In early December, the shareholders of Hog Island Oyster Company gathered for a gentle repast at the company’s eponymous Ferry Building restaurant in San Francisco. Did I say gentle repast? More like our annual saturnalia minus the debauchery. No arrests were made. A well-behaved group though we gorged on raw oysters, grilled oysters, baked oysters, oysters Rockefeller, oysters casino, oysters with chipotle, fried oysters, oysters with hog wash, hot sauce, a squeeze of lemon, a grating of horseradish and probably more ways than I recall.

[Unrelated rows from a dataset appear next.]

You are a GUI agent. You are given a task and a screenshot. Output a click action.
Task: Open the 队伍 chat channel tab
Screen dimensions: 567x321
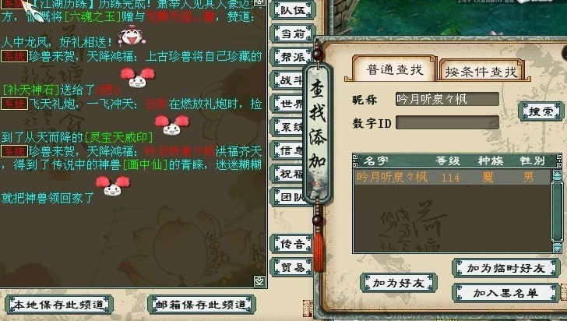292,10
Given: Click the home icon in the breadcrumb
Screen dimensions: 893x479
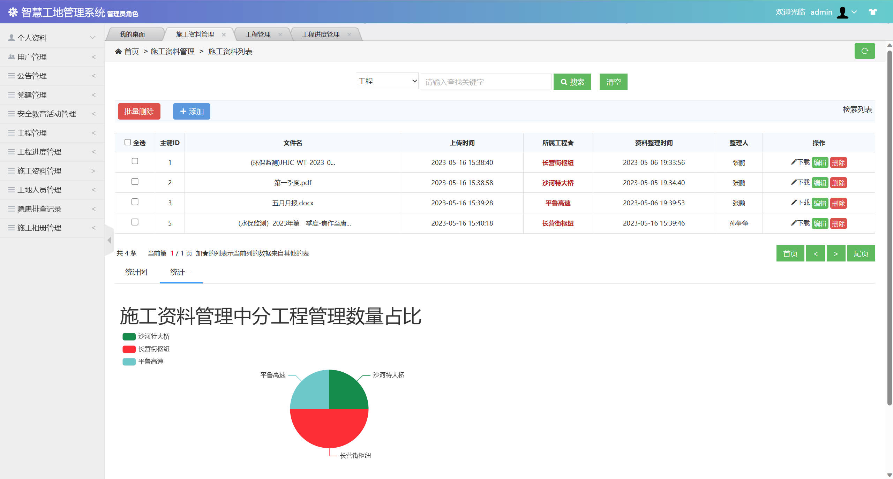Looking at the screenshot, I should (118, 51).
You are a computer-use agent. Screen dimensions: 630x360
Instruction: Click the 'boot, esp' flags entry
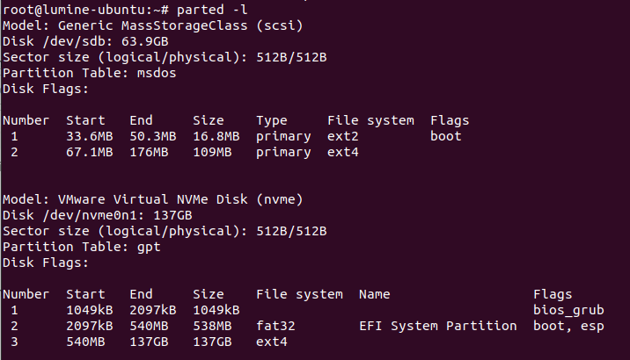(x=568, y=326)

There were other goodies too like mounds of cold cuts and cheeses, piles of ribs and crab sliders, trays of hamachi and salads, layers of crayfish and shrimp, dips and sauces and spreads, cocktails, Champagne and wine, gingerbread men, angel cookies and lemon bars.
Oyster shuckers shucked.
Bartenders prepared to create, interpret, mix, shake, pour – and smile.
Cooks cooked.
Grillmen grilled.
Servers swarmed with trays.
Guests reveled.
Desserts did not desert.
and gingerbread men danced with angels.
Mountains of food.
and food
and food
and food
and drink
and outside, it was chilly, Bay Area chilly that is. No scarves or gloves, galoshes or boots, no furry linings or playful hats. Even the Bay Bridge played along, its performance art light show sparkled at the party revelers, a wink-wink, nudge-nudge to the season and reason to at least forget the world’s woes, at least for one night. “Season’s Greetings,” I think it glinted, “Peace on Earth,” it concluded.